These data are then indexed to facilitate the data analysis. Here our use case differs from normal Cassandra use cases where the queries are known in advance and we start from query and build our Cassandra data model. Since what we are building is a generic data analytic framework we don’t know what queries users want to perform on their stored data in Cassandra. But then we thought if we can build set of indexes up front according the queries to be done it would solve our dilemma. So we decided to give users the ability to define what indexes to be built using an XML configuration which is roughly as follows.

<index name="serverByTime">
   <part name="server"/>
   <part name="time"/>
</index>

Here we are building a composite index which can serve queries such as “Give me the events that came from server ‘esb12′ during the time period ’08:00’ to ’09:00′”. The indexing happens as described below.

Figure 2 : Indexing Model

1. Read an event from primary column family. (Basically a row from primary column family)

2. If event contain server and time keys get the corresponding values of these keys and concatenate them to create row key of index column family (In this case serverByTime).

3. Create index column family if not present. Add a new row having created row key if not already existing in the index column family and add column containing event id to it.

4. Add newly created row key as a column in the index row of index column family.

So as can be seen we are using a column family per index. Cassandra doesn’t sort rows on row keys if you are using RandomPartitioner which is the recommended partitioner for better performance. But columns within rows are always sorted using column key. We use this property to store index so that it can be queried using range queries. Each column family has a special row called “index row” which stores all the row keys of the column family.  When it is required to query the index, a range query on this row is done first to fetch the required row keys. Let’s say that we wanted to do a query to fetch “all the events from servers esb12 to esb15 during the time periods “08:00 to 09:00”. Let’s see how this is done using our indexing model.

1. Get the range values for required sub indexes. In this case “esb12” to “esb15” for server and “08:00” to “09:00” for time.

2. Create the range first and last values by concatenating values of sub indexes. The range first value would be “esb12—08:00” and the range last would be “esb15—09:00”. Here ‘—‘ is the constant delimiter we are using during the concatenation of row key parts.

3. Do the range query on index row and get the row keys in the range.

4. Fetch each row to using row key to get the result. Actually what we are getting here is set of event ids. To get actual event details another look up in primary column family using the event id is required.

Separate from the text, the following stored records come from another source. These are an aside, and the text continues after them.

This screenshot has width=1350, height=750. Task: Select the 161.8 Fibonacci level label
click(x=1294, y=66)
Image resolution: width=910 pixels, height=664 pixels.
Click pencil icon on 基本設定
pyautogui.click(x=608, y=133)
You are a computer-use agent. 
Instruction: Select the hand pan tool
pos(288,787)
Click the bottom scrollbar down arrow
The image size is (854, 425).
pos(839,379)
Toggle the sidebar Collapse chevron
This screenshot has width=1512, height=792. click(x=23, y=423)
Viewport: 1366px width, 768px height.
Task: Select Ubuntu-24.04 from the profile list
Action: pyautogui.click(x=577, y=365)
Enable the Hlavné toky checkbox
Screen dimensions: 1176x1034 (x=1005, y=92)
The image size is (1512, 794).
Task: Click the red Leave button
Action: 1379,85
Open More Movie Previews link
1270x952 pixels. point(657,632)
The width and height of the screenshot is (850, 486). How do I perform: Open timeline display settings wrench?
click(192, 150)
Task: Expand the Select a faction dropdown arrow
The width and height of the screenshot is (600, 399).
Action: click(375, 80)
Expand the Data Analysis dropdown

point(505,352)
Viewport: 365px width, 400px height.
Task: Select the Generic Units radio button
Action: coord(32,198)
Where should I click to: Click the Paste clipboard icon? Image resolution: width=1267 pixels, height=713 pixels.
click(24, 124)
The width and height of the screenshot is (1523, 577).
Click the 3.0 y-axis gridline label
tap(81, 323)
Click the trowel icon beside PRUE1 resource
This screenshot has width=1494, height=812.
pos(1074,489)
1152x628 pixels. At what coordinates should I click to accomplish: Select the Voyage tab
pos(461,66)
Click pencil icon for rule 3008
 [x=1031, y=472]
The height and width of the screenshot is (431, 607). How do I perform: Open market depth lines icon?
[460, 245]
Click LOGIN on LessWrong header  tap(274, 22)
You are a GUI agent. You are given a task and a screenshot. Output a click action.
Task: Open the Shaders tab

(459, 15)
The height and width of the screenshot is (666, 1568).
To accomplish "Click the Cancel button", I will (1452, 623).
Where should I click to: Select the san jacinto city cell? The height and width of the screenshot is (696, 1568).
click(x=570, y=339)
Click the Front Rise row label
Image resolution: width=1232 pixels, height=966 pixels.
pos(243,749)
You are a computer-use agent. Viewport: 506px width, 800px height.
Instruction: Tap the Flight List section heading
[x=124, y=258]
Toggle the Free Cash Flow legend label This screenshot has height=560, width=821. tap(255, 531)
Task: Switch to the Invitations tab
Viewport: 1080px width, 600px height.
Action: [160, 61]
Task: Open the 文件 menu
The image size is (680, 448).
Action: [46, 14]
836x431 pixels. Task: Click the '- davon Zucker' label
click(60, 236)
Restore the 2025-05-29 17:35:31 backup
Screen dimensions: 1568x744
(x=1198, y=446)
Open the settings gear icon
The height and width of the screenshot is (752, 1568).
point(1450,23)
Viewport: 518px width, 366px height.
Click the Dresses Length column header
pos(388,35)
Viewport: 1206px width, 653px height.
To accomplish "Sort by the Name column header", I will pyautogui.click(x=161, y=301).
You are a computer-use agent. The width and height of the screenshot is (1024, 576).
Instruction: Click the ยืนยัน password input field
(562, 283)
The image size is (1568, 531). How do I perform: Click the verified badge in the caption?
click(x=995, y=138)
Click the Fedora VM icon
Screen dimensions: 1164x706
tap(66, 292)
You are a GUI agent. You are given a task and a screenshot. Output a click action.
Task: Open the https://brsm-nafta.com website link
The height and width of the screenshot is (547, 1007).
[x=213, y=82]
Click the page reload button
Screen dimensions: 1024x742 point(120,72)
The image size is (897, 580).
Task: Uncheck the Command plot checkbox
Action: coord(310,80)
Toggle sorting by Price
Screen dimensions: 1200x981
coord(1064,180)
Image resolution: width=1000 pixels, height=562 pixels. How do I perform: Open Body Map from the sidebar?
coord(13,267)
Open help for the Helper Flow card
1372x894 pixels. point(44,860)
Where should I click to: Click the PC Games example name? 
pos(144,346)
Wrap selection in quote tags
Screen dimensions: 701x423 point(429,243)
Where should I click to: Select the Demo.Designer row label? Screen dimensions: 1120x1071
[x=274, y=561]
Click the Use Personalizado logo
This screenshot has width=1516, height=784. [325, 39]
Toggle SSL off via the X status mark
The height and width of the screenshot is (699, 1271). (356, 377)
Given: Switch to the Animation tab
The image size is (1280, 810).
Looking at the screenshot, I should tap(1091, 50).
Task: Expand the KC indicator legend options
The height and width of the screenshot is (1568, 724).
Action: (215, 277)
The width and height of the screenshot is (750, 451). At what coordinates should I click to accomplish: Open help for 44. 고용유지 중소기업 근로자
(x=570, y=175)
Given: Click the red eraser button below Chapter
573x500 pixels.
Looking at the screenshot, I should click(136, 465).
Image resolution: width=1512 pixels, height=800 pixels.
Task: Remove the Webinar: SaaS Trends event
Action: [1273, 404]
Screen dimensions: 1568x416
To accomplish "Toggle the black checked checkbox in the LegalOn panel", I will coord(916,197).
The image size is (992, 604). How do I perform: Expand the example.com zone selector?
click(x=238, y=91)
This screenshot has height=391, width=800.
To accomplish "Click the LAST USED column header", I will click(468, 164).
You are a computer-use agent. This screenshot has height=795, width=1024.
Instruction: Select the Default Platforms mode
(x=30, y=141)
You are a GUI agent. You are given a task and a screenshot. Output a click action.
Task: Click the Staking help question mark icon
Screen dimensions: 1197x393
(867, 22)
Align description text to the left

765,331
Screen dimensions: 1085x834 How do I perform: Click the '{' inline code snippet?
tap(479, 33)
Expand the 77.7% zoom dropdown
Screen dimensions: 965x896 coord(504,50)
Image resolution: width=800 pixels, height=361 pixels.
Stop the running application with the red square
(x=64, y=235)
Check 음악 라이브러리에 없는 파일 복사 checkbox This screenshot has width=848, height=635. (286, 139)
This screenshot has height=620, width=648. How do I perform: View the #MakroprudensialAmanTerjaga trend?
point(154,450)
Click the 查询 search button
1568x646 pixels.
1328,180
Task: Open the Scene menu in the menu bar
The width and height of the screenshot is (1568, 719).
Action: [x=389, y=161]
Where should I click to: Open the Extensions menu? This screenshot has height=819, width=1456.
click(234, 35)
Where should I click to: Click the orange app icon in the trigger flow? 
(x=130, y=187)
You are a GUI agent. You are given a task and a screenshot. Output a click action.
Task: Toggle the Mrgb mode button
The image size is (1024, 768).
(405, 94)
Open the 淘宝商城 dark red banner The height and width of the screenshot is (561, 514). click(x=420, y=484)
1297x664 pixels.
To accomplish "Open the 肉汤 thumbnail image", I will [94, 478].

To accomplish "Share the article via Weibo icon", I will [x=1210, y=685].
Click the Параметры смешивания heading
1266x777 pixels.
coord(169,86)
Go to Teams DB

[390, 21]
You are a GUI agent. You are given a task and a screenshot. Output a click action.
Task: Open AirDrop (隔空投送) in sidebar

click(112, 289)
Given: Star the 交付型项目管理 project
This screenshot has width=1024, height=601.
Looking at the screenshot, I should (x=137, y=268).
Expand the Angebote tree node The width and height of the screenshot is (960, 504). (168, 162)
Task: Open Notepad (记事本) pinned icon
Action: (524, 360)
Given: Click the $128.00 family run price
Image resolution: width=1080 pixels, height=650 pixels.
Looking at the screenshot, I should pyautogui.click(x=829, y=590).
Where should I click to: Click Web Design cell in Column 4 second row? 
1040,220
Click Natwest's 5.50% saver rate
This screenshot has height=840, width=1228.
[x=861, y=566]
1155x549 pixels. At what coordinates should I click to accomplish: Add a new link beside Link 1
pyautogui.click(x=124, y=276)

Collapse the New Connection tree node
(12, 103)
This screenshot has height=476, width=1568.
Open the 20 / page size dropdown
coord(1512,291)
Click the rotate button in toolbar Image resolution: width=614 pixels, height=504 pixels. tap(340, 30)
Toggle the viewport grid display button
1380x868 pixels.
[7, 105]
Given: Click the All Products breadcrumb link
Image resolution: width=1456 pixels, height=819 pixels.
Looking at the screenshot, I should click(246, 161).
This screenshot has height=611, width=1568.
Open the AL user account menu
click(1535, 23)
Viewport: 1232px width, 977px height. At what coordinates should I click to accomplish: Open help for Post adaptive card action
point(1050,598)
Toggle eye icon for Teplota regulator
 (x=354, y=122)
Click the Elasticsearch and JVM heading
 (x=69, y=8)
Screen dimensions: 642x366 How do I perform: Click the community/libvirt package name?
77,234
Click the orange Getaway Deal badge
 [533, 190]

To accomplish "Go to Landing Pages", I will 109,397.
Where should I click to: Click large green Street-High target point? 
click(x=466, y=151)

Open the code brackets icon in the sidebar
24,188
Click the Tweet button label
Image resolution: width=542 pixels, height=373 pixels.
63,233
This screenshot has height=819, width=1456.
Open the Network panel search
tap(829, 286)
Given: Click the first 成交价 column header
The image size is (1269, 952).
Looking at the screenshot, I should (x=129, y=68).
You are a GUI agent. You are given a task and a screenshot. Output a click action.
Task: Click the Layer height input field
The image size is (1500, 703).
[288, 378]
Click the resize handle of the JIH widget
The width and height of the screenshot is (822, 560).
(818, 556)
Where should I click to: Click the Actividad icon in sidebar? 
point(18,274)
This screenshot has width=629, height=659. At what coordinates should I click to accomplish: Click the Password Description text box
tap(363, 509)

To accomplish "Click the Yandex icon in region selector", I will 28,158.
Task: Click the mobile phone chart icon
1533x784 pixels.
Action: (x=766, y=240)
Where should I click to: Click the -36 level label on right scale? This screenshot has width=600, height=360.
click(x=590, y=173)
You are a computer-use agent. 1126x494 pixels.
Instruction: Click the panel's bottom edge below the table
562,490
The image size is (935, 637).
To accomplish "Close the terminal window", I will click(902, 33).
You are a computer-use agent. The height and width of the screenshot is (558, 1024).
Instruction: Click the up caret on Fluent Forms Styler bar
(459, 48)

Here using this model we are able to do range queries on multiple indexes using this method. One advantage of this over native secondary index facility present from version 0.8 onward is that the first index query isn’t restricted to an equality operation (e.g. server equals ‘esb12’ etc.). But the order of sub indexes making up of composite index (e.g: row key part order. In this case server—time) determines the types of queries which can be made. For instance we cannot query just using time. For that we would need to create another composite index starting with time as the first sub index.

We also had the requirement of fetching rows in batches from column families with each row being fetched exactly once to be processed. We achieved this using another special row having all the row insertion times to order rows according to the time of storage and then fetching rows in batches by doing range queries on this time stamp row with batch size limit.

All in all it’s rather involved scheme to get what we wanted out of Cassandra. Not a big selling point I would say. Also concatenating and creating row keys seemed little hackish to me. Also we had to come up with some tricks to make batching work with range queries. May be it’s not that strange Cassandra is also fondly known as “Hackendra” among some of us (has got kind of nice ring to it I feel :)) since sometimes it’s hard not to have that pesky feeling “Am I doing a hack here???” at the back of your mind when working with Cassandra. But by no means it means Cassandra is evil. We like Cassandra for its fast writes and scalable architecture. But in real life when it comes to relationships not every thing is perfect. But it doesn’t mean we don’t care. Our relationship with Cassandra is no different. :).

Read Full Post »

For the past several weeks I have been writing a synchronization library in my free time. This can be used in a distributed manner, meaning several nodes in a cluster can use this library to synchronize between each other. This implementation is based on Apache Zookeeper. Though primarily Zookeeper based I have also left room for other implementations. All you have to do is to implement couple of interfaces. Let’s look at some features of the library followed by an example usage of the library.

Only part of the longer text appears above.